The gate to China though opened once again five years later, when the brand attempted another market entry. 1935 was a pivotal year for Chinas economy, when after a period of stagnation and decline, prosperity began to return with a rising GDP.

 

It was during this time that the advertising agency Millington Ltd. pulled off its biggest marketing stunt to date: The Better Homes Exhibition which ran from November 15th to 26th 1935. Located in the former premises of Hall & Holtz on 31 Nanking Rd, it covered 21,000 square feet with 78 stands and created tremendous buzz among both the Chinese and foreign residents of Shanghai alike. Initially planned for 20,000 visitors the show ended up being attended by 70,000 people. On the Sunday of the opening weekend alone over 10,000 visitors stormed the exhibition with hundreds turned away. 

The participating companies and brands could not have hoped for a better outcome. One of them was Cow & Gate. Millington, being a British agency, seemed to have lured Cow & Gate at the last minute to attend and also helped organize a new Chinese distributor by the name of Frost, Bland & Company (德康洋行).

 

However, this second attempt to enter the market was hastily executed, as evidenced by the fact that only 21-year-old E.O.S. Christensen was put in charge of the account. The partnership with Frost, Bland & Company lasted only a few months, and in February 1936, a Cow & Gate sales representative from the UK arrived in Shanghai and terminated the contract.

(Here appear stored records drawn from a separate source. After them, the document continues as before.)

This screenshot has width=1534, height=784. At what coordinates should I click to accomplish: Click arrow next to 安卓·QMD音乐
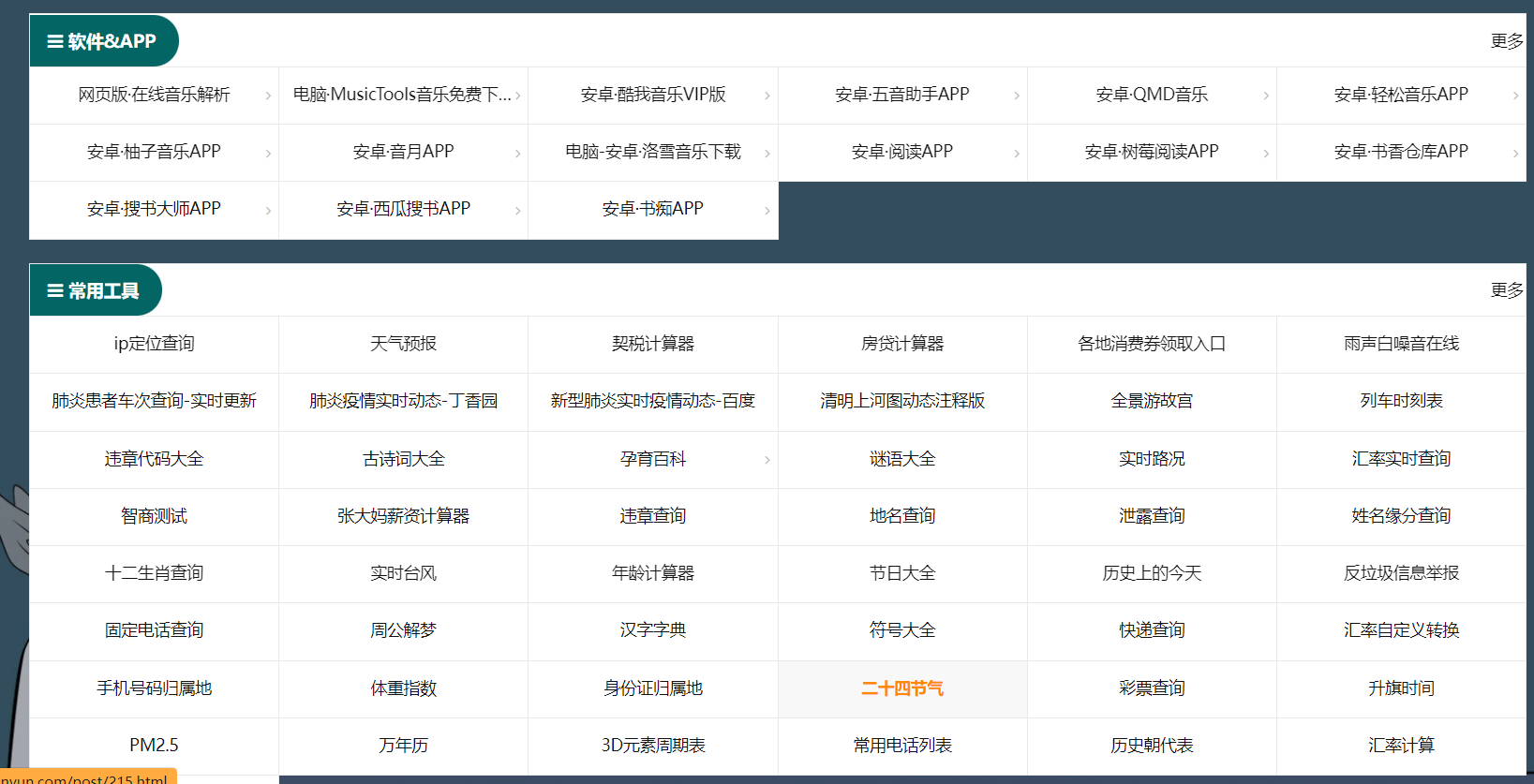[x=1265, y=96]
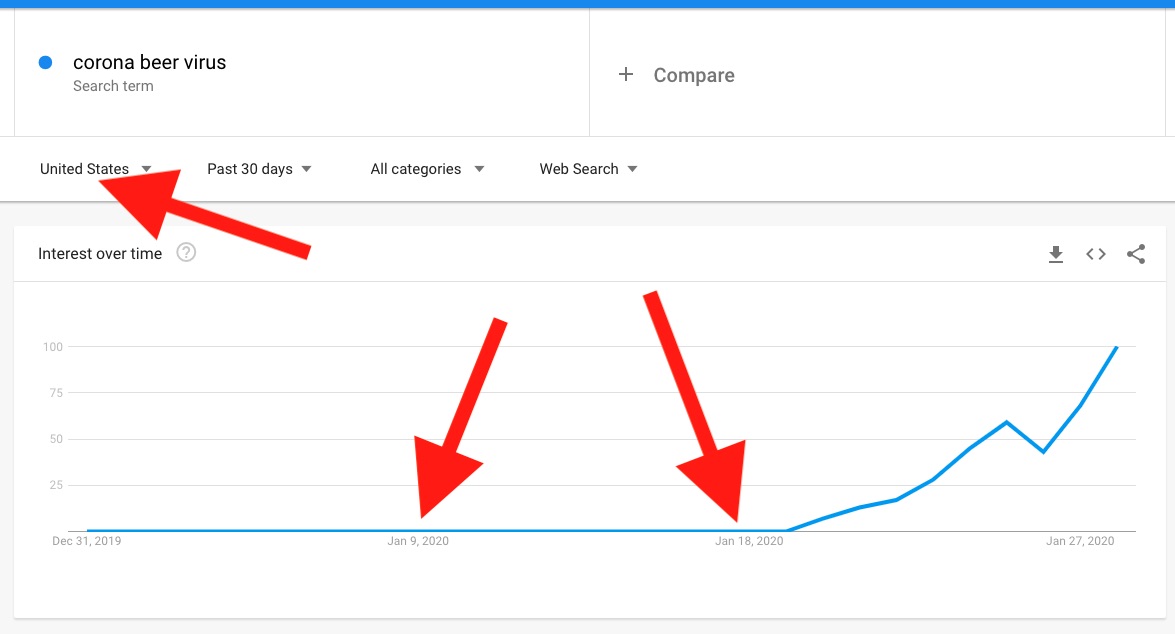Screen dimensions: 1175x634
Task: Click the Jan 18, 2020 axis date
Action: [749, 541]
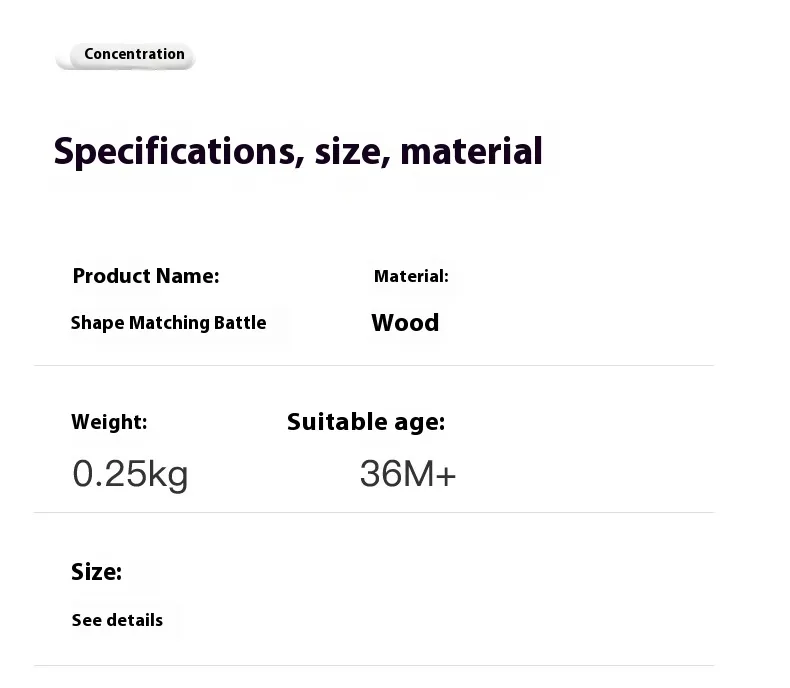Click the word "material" in the heading
790x688 pixels.
[x=470, y=152]
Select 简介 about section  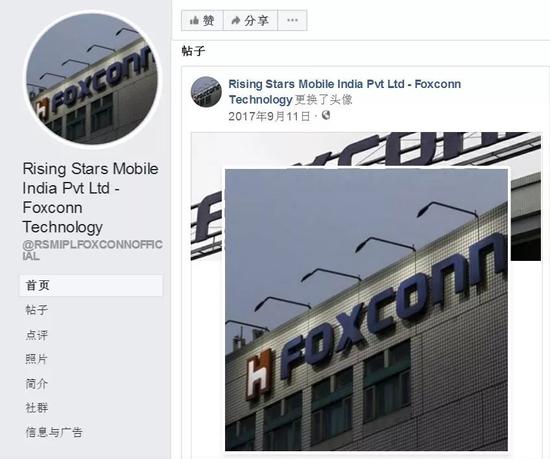(36, 384)
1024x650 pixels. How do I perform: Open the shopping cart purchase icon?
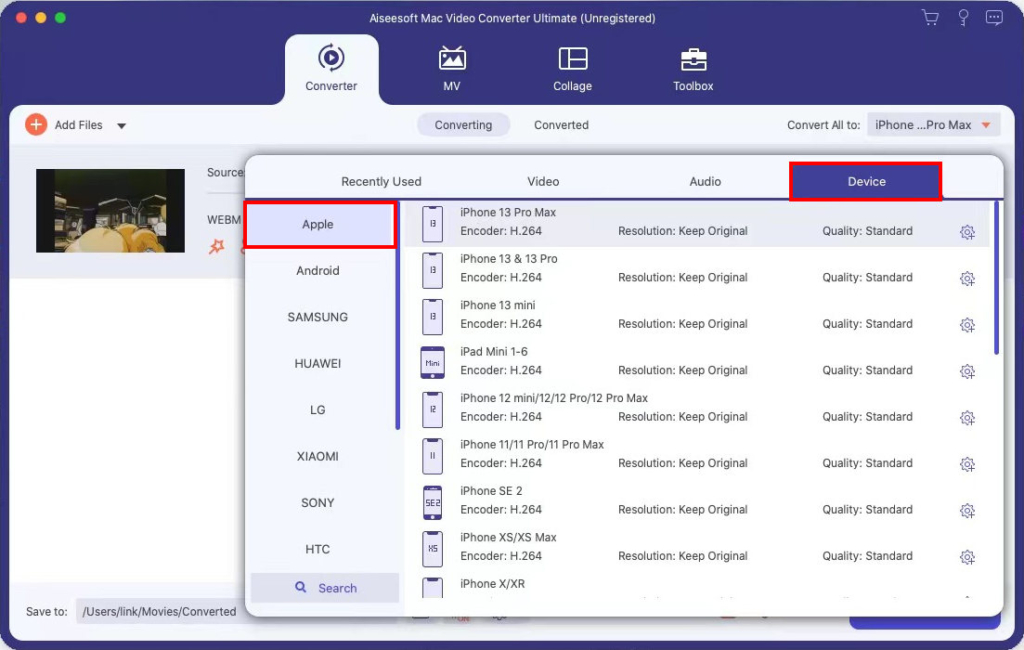click(930, 17)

Instead, yet another firm, H.C. Dixon & Co (怡德洋行) was appointed as new sole agency. They slightly modified the Chinese brand name to Niú lán pái (牛栏牌), which sounds smoother and translates to cow & fence, rather than gate. 

 

This is where things got interesting and led to the aforementioned lawsuit because Dixon & Co.'s first order of business was to poach the young Christensen from Frost & Bland. He willingly agreed and terminated his employment with the firm to continue to work with Cow & Gate at his new job. When the previous employer got wind of what had happened, they refused to pay the one-month outstanding salary for Christensen, which led him to file the claim at court. In the heat of the hearing Christensen among others spilled the beans that his former employer received a 15$ “commission” aka kick-back from the advertising agency (presumably Millington Ltd.) for a billboard advertisement on Bubbling Well Road (today’s Nanjing West Road). It may come as no surprise that in the advertising industry, poaching competitors’employees and receiving kick-backs from agencies or publishers were just as common practices then as they are today, almost 100 years later. 

A Chinese 1930s tin can of Cow & Gate infant formula. From the MOFBA collection.
A Chinese 1930s tin can of Cow & Gate infant formula. From the MOFBA collection.

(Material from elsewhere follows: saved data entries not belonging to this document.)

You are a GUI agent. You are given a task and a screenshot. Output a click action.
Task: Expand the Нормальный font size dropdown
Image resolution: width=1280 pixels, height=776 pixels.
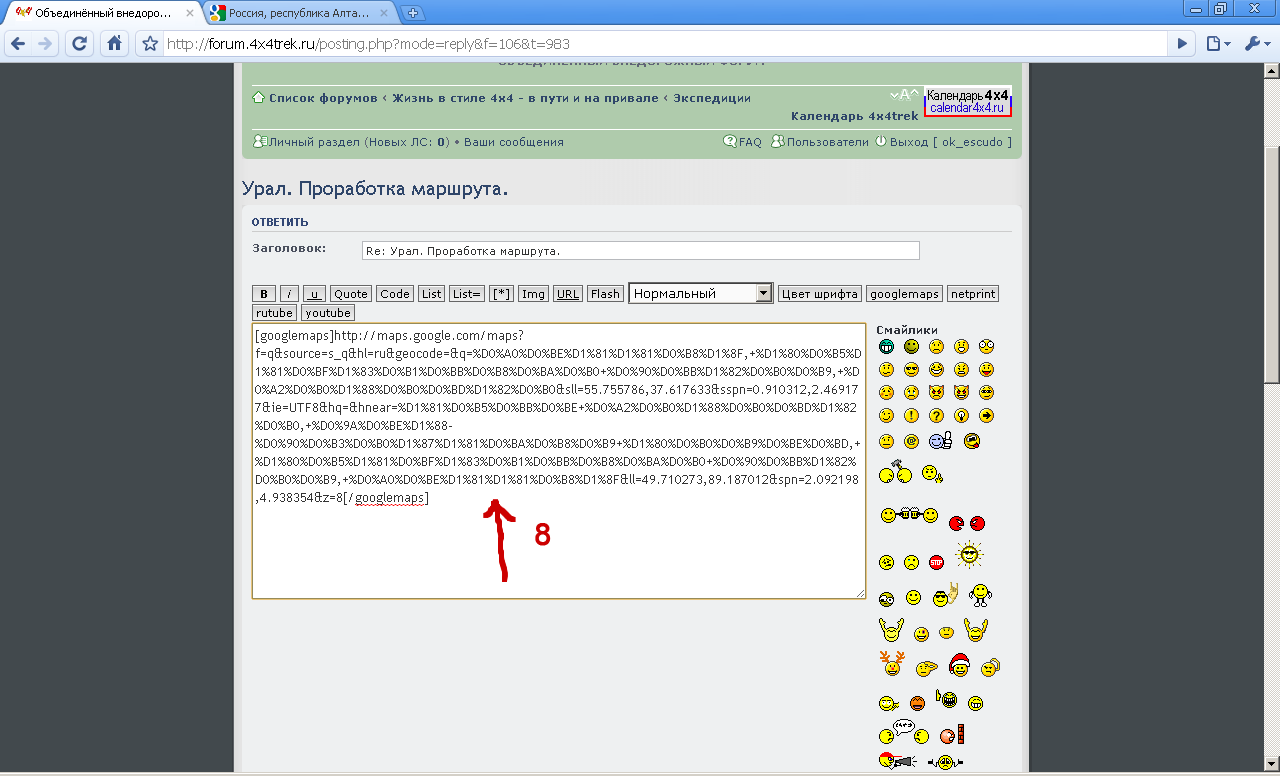click(x=764, y=293)
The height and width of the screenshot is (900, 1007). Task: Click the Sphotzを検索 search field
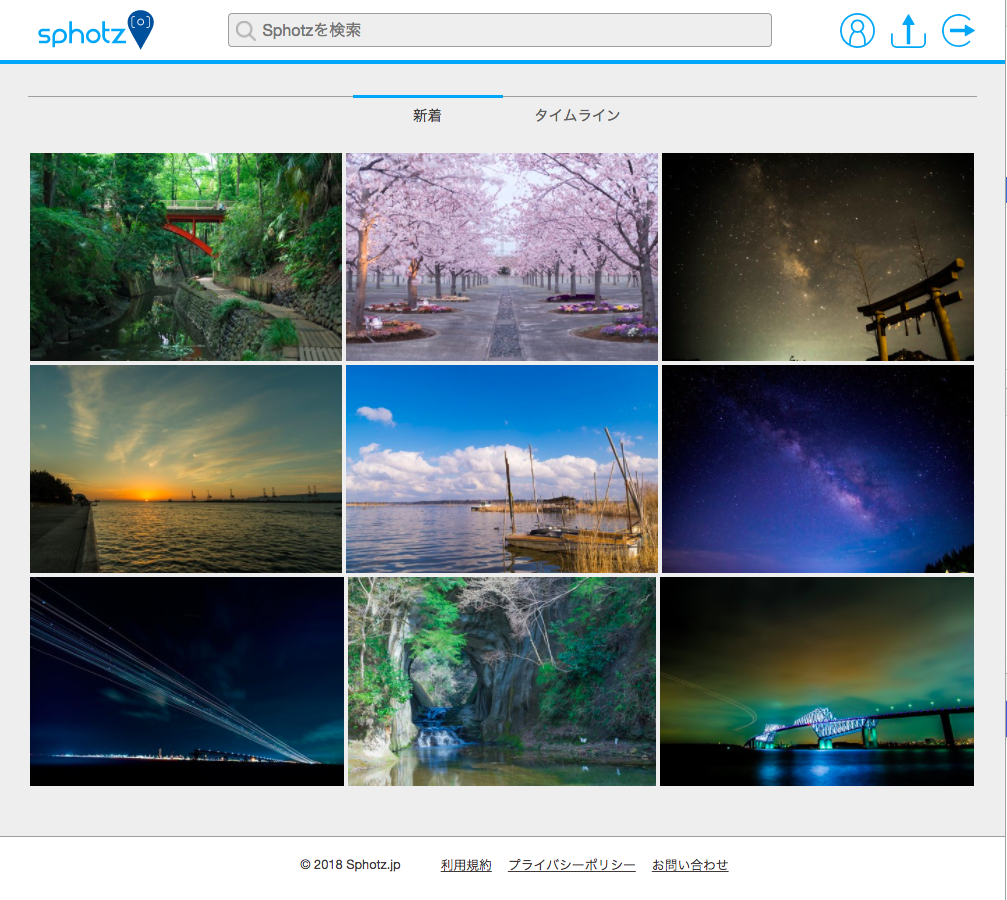click(500, 30)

Cow & Gate's story in China came to an end in the late 1930s, as did most other Western brands. The Second Sino-Japanese War in 1937 put a halt to trade outside of the international settlements. And when the Pacific War broke out in 1941, Cow & Gate was forced to withdraw completely from China.

 

Today, however the country has become the largest market of infant formula in the world and Cow & Gate has once again returned to the fray. Its iconic Chinese Niú lán pái brand, presumably first conceived by Dixon & Co almost a century ago, still resonates with consumers today. The trademark is now owned by Danone and represents one of their top 3 brands in China.